On Fri, 24 Jan 2003, Terry Carroll wrote:

> On Thu, 23 Jan 2003, Lance Purple wrote:
>
> > What about the new provision that lets authors take back any transferred
> > rights after 70 years? Is that an unconstitutional taking from whoever
> > purchased those rights?
>
> It's not 70 years; it's either 35, 56 or 75, depending which termination
> you're talking about.
>
> It's not a taking (or, a better target, an impairment of contract),
> because Congress, when enacting the term extension, enacted it *with* the
> termination. The transferee never had any of those years that the author
> can take back.

What I'm thinking of is: suppose prior to 1978, someone buys a perpetual license to exploit a work in some way, such as by creating and selling derivative works.
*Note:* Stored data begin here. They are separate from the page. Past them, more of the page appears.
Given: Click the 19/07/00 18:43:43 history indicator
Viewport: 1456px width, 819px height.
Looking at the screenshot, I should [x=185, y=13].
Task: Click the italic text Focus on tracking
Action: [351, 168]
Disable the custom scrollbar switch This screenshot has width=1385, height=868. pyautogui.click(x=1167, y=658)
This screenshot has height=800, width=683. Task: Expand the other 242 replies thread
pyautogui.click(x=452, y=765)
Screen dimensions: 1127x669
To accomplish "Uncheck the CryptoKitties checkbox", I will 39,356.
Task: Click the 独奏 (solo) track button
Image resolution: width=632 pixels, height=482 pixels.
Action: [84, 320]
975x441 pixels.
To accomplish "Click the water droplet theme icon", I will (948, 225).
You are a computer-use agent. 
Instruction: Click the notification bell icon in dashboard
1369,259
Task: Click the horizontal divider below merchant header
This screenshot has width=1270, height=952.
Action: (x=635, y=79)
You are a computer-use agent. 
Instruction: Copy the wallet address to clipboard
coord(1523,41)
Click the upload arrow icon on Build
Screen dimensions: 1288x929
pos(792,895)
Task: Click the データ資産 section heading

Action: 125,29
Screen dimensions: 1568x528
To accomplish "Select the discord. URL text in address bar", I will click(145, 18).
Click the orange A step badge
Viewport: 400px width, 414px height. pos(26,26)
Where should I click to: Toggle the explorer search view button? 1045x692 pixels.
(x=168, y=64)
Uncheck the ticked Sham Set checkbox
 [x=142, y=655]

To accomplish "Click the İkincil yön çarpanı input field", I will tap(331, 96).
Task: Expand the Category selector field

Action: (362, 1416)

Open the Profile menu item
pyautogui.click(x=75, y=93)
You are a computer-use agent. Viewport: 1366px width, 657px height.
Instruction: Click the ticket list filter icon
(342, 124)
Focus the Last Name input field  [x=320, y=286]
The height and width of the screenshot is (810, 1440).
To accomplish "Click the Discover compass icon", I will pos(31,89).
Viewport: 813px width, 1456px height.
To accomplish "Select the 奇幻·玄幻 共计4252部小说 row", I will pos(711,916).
They'd expect that they could keep exercising that right until the copyright expires, after which they could keep creating and selling derivative works because the original work would be public domain.

But because of the 1978 changes, they'll now likely have those rights terminated, and no longer be able to create or sell the derivative works (even ones created before 1978) without first negotiating a new license (which the terminator is under no obligation to provide, despite the prior "perpetual" license).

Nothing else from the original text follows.